I remember other things now. I dream sometimes that I get shot or stabbed. Now in real life I have never been either. However in the dreams I can feel exactly the feeling when a blade goes into your belly. YOu might think now how would she know the comparison. I don't know, mabe from cutting my finger but worse?
Ok, that might explain the knifings but what about getting shot. I can't come up with anything similar feeling but in my dream I can feelit. It is a strange sensation. Not particularly painful at first but somewhat warm and a little searing. Then the blood flows down my body and slowly I can feel that I am badly wounded and getting weaker.
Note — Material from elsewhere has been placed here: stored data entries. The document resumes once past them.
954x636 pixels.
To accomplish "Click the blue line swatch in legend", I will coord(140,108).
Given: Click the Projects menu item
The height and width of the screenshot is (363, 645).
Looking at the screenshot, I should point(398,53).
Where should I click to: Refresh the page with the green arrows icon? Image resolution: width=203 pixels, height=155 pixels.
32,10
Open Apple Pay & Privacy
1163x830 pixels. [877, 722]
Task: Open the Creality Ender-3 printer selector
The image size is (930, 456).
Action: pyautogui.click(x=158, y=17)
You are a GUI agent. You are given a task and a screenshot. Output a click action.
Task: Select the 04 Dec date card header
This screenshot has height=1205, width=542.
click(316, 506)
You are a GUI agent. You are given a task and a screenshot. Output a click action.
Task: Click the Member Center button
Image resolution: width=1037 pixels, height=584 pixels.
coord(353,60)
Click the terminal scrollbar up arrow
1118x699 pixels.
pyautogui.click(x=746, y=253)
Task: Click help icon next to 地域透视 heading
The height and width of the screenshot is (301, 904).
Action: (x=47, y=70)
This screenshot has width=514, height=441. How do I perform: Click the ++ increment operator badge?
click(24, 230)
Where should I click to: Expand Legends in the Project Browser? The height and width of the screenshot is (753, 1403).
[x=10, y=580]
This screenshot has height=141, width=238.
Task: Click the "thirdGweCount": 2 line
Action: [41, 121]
I had these dreams about 5 times in my life so far and they always baffle me in their realness [?]. Sometimes I even die...but then I wake up. Sometimes I don't. Is it ancestral memory?
This was a repeated dream of mine - not had it for about thirty years now. I've talked about it more on threads here debating experiences suggesting past life recall, but the essence is: I was one of a party of soldiers escaping into the countryside from a doomed city, identified tentatively as being in the Western Ukraine or Poland in about 1944. (I don't want to place undue stress on this, as I've always been interested in the historical period - it's possible my sleeping mind elaborated details I'd learnt in the normal way, in this life, and instructed the "wardrobe department" appropriately). The section of (German?) soldiers I was with got bushwhacked by the Russians and I experienced being hit by a succession of bullets as a series of kicks across my chest. Then the same sort of warm liquid flow that you recount, followed by numbness and waking up again in this life.
 
AgProv one of my friends used to have memories of being a soldier fighting from a trench.
She also said she had dreams of being my sister in ancient Egypt and even bought some kind of pyramid thing where she would meditate.
 
Interesting. A great-uncle (well, relative on the same family tree) of mine was aboard that submarine and was one of the crew members who managed to get out alive.
(He then capped this feat by escaping alive from a second sunken submarine in the Med in WW2. Well, he had form by then). You don't have any family connection to anyone who was on the crew, do you?
Sounds as though someone(?) was looking out for your great uncle.
 
Crinoline news -

Was watching an old Top Of The Pops (weekly British TV pop programme) wherein The Carpenters' There's A Kind Of Hush was played.
When artistes couldn't appear personally and as videos weren't yet widely available the Pan's People dance troupe would perform to the music.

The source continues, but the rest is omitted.